I had to do that work. Oh let’s be real, I’m still doing that work of naming and releasing what I wish was still here day in and day out. But as Elaine and I ticked off the days and crept closer and closer to boarding the plane for our adventure, I talked candidly about wanting to shift. Wanting to move toward thankfulness, toward gratefulness for what is. To search and to find…favor. To find the grace I believed (with knuckles white with straining!) had to be there.
It was the morning of our second full day in New Zealand. Elaine was driving us through the heart of the South Island. We wound our way out of Christchurch, out of industrial zones, out of farmland and vineyards. We started climbing, curving our way into wilderness and light and snow-dusted peaks rising out of azure water. And I laughed. I cried. I thought of more than a hundred people at home who literally chose to take money they earned and hand it to us so that we could smell this, see this.

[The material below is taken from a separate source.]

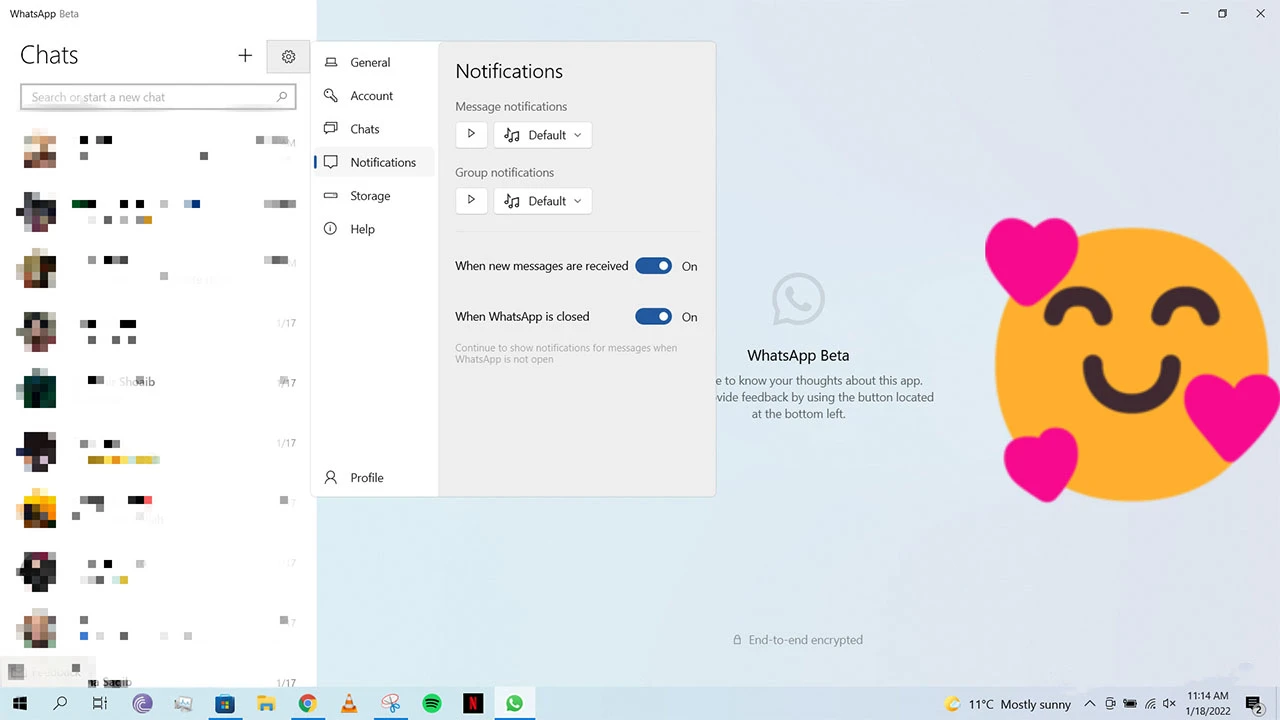
Task: Click the search magnifier icon in Chats
Action: (282, 97)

The next day we sweated our way on foot, past skittish sheep, up switchback trails to stand on Isthmus Peak. I spoke as many of the names of people that I could remember, spoke them out loud as the wind buffeted us at the top. Thank you Rachelle and Stephanie and Natalie and Hayley and Aubrey, thank you Michelle and Alan and Steve and Diane and Elizabeth and Steve, thank you Lisby and Jon and Di and Bruce and Carol and David… I spoke for far longer and with far more names than I’ve written (so yikes don’t be offended if I left you out here; I know how many and I have gone through the list since I’ve been home and I have named you ALL).
It was like breathing in grace. Wading in grace. Drinking and sleeping and eating in grace.
I mean, I lived a 36 year old dream when I landed a six pound native brown trout on a dry fly. My shoulder literally ached with the strength of that beast, and the throbbing pain was grace. How do you open your mind and heart enough to comprehend people taking the dream of a lonely 13 year old moping in a school library, and then giving that dream to the almost 50 year old man he became? How do you accept and integrate that special and unique and wondrous expression of love?
As overwhelmed as I was by the surprise in May, this was more. We inhabited the space of grace, and it has transformed me.
We’re back in our normal (scratch that, our new normal) world. I got sicker than sick for weeks after we returned. I’ve still had my moments of crying and grieving and questioning and frustration.
But.
I breathe grace.
I choose to name out loud the gifts of this new normal life.
I choose to write or speak a prayer of thanks each day.
I celebrate the Giver and givers of good gifts, my God and my community.
And my thankfulness to Giver and givers is so difficult to put into words. (This is me trying.)
Thank you for giving me a living memory where we inhabited grace.
Thank you Gregg. You have been a true giver of grace in my life as well. I love you.
Gregg, it has ben such a blessing these last fifteen years to be among the many who have been
blessed by your ministry among us. Your humility, love, and faithfulness in living and delivering the messages as the Spirit led, have inspired and challenged me.
God has given you gifts of ministry , and in whatever and wherever he leads, you will be a blessing, and be blessed. Love to you and Elaine,
Elenita Bales
Was it George Fox who said, and all creation had a new smell?
Blessings, everywhere we look.
Appreciate you continuing to share your journey with us, Gregg.